Principles of advance organizers of prior knowledge
There are two principles to the concept of using advance organizers to activate prior knowledge.
- The most general ideas of a subject should be presented first and then progressively differentiated in terms of detail and specificity.
- Instructional materials should attempt to integrate new material with previously presented information through comparisons and cross-referencing of new and old ideas.
Applying these principles, along with the other core principles of training material development, the learning designer constructs training in such a way that it directs attention to what is important upfront, highlights relationships between key concepts and provides a reminder about relevant prior knowledge.
Advance organizers increase learning retention when the following two conditions are met:
- Learners must process and understand the information presented in the organizer.
- The organizer must indicate the relations among the basic concepts and terms that will be used.
Types of advance organizers of prior knowledge
There are two types of advance organizers – comparative and expository.
Comparative Organizers
The main goal of comparative organizers is to act as reminders to bring into working memory concepts learners may not realize are relevant to the training they’re about to take. For example, a training on the topic of team leadership might start with a discussion of lessons from Carol Dweck’s book on the growth mindset and Angela Duckworth’s book on grit.
Expository Organizers
In contrast, expository organizers provide new information that learners will need to better understand upcoming information. A good example of this type of organizer of prior knowledge is if you were training a team on cybersecurity training for the first time, you might compare the common aspects of a handful of well known cyber fraud cases to activate that prior knowledge for the learning that is about to come.

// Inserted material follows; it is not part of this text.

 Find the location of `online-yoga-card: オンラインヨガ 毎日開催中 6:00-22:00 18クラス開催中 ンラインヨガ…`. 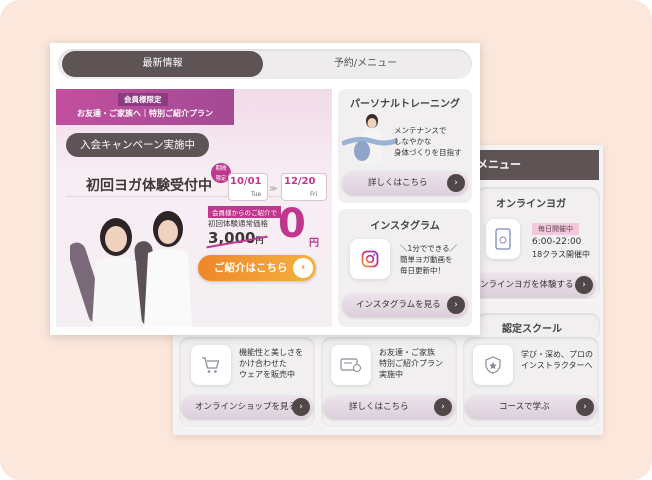

online-yoga-card: オンラインヨガ 毎日開催中 6:00-22:00 18クラス開催中 ンラインヨガ… is located at coordinates (538, 243).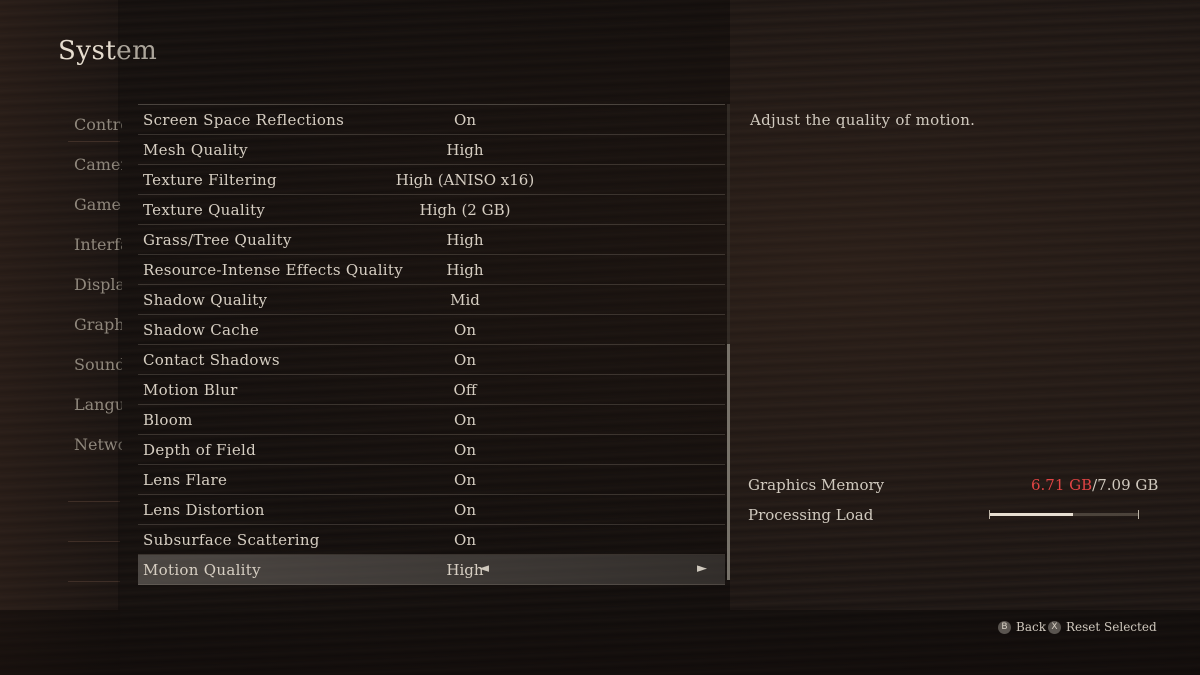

In studies about the effectiveness of advance organizers, the most statistically significant impact they have on learning is in the case of novices, or learners being exposed to content for the first time.
A drawback of advance organizers can be that learners need to comprehend them independently and make sense of them for them to have any impact. One way around this is to encourage learners to come up with their own real-life examples before learning the details of a new concept.
How to activate prior knowledge in your learning design
Here are some ideas to use in your own training material development:
- Ask learners to predict what a training session will be about and justify that reason based on prior knowledge.
- Ask learners questions about content before they’re exposed to it and have them justify their responses based on prior knowledge.
- Ask learners to identify differences or similarities between what they already know and what they’re discovering for the first time.
- Ask learners Why questions specifically before training content is presented (“Why is grit important in leading a team?”) – studies have shown that even wrong answers can lead to better learning retention in the actual training session thanks to the prior knowledge activated.
- Worked examples presented before learners start to solve a new problem allow them to activate prior knowledge about what was significant about the fully-solved problem they just observed.